» THE RECORDS:
━━━━━━━━━━━━━━━━━━━━

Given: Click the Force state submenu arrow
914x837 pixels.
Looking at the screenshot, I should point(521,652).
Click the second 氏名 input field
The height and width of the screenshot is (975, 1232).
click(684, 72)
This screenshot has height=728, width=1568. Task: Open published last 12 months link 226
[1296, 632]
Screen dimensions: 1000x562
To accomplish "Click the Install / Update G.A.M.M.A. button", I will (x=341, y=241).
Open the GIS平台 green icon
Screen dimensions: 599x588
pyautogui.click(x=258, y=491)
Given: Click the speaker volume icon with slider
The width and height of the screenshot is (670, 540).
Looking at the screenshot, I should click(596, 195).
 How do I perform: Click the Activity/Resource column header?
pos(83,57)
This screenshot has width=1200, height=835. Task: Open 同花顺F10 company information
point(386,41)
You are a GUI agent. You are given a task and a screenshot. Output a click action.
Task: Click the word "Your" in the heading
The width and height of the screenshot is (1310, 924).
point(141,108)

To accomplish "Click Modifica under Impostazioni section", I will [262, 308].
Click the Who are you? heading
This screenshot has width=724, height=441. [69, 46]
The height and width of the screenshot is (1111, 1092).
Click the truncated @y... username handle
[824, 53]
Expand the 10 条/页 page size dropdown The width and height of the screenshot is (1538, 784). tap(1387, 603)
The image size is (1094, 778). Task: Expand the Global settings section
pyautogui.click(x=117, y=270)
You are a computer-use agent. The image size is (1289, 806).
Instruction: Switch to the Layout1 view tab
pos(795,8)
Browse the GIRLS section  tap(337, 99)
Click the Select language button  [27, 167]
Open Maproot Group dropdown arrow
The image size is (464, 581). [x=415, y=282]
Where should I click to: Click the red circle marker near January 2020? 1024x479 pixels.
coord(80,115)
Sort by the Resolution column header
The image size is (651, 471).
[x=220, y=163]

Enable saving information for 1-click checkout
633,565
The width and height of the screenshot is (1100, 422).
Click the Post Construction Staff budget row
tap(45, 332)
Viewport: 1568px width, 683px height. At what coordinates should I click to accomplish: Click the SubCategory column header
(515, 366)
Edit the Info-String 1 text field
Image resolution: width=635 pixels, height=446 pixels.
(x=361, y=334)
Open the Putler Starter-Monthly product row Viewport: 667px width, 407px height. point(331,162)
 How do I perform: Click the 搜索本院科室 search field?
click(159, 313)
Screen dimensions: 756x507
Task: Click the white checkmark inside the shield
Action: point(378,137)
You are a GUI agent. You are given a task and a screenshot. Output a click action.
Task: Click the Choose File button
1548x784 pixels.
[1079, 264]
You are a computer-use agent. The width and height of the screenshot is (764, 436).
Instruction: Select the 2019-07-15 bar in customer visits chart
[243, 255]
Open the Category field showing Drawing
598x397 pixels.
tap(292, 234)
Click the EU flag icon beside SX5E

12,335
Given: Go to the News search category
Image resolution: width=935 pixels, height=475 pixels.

━━━━━━━━━━━━━━━━━━━━

» WORK INSTRUCTIONS: After locating the line with "The width and height of the screenshot is (670, 540)." above, return that line and every later line through the one with "Open the Putler", word for word and with nothing else.

» SOLVED EXERCISE:
The width and height of the screenshot is (670, 540).
Looking at the screenshot, I should click(596, 195).
 How do I perform: Click the Activity/Resource column header?
pos(83,57)
This screenshot has width=1200, height=835. Task: Open 同花顺F10 company information
point(386,41)
You are a GUI agent. You are given a task and a screenshot. Output a click action.
Task: Click the word "Your" in the heading
The width and height of the screenshot is (1310, 924).
point(141,108)

To accomplish "Click Modifica under Impostazioni section", I will [262, 308].
Click the Who are you? heading
This screenshot has width=724, height=441. [69, 46]
The height and width of the screenshot is (1111, 1092).
Click the truncated @y... username handle
[824, 53]
Expand the 10 条/页 page size dropdown The width and height of the screenshot is (1538, 784). tap(1387, 603)
The image size is (1094, 778). Task: Expand the Global settings section
pyautogui.click(x=117, y=270)
You are a computer-use agent. The image size is (1289, 806).
Instruction: Switch to the Layout1 view tab
pos(795,8)
Browse the GIRLS section  tap(337, 99)
Click the Select language button  [27, 167]
Open Maproot Group dropdown arrow
The image size is (464, 581). [x=415, y=282]
Where should I click to: Click the red circle marker near January 2020? 1024x479 pixels.
coord(80,115)
Sort by the Resolution column header
The image size is (651, 471).
[x=220, y=163]

Enable saving information for 1-click checkout
633,565
The width and height of the screenshot is (1100, 422).
Click the Post Construction Staff budget row
tap(45, 332)
Viewport: 1568px width, 683px height. At what coordinates should I click to accomplish: Click the SubCategory column header
(515, 366)
Edit the Info-String 1 text field
Image resolution: width=635 pixels, height=446 pixels.
(x=361, y=334)
Open the Putler Starter-Monthly product row Viewport: 667px width, 407px height. point(331,162)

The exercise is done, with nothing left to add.